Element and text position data
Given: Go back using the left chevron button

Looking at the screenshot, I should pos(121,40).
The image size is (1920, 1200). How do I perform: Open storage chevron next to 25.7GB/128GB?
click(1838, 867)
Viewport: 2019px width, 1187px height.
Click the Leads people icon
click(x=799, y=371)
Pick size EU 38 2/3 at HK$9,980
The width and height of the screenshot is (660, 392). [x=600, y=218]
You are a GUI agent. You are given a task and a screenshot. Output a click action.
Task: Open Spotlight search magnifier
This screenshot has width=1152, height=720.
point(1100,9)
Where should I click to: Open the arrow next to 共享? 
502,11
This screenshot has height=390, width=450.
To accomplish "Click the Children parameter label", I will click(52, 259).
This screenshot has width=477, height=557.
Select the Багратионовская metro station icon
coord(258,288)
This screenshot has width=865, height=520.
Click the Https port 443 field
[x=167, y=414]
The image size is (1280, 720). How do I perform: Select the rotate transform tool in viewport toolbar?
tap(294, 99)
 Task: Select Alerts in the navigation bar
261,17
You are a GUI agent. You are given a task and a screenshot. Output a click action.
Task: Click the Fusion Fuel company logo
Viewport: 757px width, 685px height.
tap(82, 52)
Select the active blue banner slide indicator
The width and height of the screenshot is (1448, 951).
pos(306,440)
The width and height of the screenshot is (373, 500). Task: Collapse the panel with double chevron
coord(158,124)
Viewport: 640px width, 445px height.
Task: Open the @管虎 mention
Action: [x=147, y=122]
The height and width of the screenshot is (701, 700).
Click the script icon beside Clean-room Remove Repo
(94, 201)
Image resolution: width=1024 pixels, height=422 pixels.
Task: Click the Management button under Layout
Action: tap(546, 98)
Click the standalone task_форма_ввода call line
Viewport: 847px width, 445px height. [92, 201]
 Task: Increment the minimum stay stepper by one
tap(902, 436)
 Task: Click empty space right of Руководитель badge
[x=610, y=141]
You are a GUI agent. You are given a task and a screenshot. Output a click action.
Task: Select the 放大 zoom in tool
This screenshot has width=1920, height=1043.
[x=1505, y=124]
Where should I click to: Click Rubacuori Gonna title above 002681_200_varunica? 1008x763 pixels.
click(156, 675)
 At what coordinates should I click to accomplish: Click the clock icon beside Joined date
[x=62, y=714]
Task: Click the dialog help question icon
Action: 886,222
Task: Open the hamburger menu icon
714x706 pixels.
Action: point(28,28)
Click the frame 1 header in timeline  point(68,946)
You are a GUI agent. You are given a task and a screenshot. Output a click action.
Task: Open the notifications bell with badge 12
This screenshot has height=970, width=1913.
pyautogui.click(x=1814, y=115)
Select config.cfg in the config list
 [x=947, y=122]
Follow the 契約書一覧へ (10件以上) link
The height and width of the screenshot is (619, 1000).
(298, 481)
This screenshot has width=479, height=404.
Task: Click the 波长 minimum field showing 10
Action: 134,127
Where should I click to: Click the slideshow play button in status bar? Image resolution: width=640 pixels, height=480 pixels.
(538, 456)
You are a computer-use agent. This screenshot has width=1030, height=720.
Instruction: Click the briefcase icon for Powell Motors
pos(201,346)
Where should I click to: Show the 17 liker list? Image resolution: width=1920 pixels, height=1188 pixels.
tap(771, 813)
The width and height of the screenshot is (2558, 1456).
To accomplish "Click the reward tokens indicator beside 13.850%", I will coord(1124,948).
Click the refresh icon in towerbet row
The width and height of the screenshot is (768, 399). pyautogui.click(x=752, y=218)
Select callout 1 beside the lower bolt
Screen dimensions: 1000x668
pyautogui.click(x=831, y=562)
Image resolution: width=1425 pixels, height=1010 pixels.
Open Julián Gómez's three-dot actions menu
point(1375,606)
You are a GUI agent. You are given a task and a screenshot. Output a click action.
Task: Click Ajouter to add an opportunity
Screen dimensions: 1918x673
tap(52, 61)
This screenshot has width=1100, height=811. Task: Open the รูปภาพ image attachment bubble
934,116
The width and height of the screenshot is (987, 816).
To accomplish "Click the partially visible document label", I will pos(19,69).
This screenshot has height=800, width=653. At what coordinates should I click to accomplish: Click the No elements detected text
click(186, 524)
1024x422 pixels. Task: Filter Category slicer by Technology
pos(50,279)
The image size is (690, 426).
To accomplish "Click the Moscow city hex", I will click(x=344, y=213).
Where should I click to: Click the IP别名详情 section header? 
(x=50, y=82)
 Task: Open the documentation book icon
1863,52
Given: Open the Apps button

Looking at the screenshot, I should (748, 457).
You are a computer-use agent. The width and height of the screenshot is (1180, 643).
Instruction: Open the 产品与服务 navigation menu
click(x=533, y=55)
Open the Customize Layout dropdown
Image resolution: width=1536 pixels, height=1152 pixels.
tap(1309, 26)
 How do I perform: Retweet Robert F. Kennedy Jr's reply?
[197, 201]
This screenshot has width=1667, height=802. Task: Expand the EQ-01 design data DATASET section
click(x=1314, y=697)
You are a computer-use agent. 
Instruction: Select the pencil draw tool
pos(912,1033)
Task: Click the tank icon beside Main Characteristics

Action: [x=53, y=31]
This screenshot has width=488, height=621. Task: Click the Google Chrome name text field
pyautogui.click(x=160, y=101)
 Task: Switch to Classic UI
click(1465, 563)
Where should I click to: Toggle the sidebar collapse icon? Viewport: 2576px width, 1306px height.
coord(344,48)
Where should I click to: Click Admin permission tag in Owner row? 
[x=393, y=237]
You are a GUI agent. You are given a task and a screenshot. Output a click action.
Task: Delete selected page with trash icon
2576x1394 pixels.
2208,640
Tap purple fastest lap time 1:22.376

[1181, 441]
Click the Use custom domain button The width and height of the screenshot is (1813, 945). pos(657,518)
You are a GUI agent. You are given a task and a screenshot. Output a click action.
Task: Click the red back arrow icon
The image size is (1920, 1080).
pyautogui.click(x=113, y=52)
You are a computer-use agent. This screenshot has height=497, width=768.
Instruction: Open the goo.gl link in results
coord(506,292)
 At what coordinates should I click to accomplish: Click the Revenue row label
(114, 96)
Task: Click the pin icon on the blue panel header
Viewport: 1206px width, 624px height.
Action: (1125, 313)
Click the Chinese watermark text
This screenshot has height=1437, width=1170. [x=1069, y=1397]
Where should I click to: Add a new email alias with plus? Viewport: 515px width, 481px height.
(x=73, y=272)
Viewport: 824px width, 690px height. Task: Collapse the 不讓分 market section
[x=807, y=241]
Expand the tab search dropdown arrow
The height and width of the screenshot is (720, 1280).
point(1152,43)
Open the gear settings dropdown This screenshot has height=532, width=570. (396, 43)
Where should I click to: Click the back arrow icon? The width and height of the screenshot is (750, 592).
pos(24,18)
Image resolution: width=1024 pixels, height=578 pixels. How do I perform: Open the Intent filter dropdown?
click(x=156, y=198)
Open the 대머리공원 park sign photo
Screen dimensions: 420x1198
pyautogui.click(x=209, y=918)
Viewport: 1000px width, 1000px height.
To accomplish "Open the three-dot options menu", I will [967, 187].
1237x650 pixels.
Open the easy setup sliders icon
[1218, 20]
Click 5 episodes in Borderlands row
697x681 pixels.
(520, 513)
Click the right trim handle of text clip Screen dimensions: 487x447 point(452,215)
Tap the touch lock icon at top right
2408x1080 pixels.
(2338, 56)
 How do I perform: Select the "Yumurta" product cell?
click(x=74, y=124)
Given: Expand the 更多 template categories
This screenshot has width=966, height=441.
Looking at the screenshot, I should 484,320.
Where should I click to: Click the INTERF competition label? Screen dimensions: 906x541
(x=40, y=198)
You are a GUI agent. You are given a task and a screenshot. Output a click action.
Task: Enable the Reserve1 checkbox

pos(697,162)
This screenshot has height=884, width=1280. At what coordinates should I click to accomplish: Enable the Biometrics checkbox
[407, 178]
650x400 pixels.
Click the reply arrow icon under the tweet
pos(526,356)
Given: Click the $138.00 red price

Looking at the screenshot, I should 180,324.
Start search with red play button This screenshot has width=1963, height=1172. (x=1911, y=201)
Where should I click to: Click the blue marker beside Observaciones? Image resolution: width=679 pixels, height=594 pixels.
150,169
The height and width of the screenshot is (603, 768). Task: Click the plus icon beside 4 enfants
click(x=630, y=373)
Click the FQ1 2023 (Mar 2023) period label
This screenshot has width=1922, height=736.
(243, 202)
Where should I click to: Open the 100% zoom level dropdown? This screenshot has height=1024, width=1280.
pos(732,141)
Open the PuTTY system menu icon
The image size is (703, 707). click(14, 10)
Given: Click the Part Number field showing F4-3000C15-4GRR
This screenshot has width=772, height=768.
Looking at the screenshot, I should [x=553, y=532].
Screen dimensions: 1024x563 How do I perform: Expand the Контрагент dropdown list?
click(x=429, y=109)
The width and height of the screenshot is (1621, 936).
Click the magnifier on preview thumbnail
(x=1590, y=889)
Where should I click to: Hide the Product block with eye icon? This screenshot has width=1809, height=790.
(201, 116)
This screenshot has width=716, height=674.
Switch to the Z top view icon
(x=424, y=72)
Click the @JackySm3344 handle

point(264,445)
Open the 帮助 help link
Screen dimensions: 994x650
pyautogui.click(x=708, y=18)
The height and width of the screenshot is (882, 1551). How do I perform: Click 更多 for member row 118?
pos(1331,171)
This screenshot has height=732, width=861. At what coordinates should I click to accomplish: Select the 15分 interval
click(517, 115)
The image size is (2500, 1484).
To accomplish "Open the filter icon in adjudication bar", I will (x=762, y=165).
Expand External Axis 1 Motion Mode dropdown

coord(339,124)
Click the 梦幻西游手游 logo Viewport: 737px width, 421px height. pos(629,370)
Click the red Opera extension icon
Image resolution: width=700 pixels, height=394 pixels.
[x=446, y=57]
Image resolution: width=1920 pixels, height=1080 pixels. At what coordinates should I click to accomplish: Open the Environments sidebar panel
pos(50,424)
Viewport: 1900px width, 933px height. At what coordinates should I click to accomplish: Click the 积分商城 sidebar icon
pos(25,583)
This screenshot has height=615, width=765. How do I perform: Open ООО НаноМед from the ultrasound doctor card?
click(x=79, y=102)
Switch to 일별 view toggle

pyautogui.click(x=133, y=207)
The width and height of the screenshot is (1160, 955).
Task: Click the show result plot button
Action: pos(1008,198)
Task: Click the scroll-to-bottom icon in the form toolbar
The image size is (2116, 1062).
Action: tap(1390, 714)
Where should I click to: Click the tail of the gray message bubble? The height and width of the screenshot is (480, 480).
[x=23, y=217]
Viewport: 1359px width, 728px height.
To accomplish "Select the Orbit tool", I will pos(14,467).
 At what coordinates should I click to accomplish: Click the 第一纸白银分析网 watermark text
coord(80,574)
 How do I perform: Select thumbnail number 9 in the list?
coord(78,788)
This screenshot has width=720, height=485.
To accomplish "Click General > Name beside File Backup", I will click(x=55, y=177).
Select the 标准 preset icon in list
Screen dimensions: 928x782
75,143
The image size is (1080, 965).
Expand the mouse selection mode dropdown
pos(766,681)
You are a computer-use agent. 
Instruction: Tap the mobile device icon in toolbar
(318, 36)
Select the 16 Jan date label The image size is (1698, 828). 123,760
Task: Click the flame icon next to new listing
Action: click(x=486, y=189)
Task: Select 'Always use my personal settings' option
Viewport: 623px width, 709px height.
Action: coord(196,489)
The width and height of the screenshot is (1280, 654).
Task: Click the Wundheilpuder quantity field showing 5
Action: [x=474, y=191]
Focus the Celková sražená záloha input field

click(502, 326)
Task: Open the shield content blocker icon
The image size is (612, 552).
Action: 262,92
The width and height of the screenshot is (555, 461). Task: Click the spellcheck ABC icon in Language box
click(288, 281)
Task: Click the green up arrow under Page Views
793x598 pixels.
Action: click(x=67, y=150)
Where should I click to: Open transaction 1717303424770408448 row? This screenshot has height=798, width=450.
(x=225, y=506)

*Work to be completed*. Put the lines from the one containing "The width and height of the screenshot is (2558, 1456)." through the one containing "I will coord(1124,948).", inclusive, into a numbered list, leaving out any blank lines.

*Answer to this problem*.
1. The width and height of the screenshot is (2558, 1456).
2. To accomplish "Click the reward tokens indicator beside 13.850%", I will coord(1124,948).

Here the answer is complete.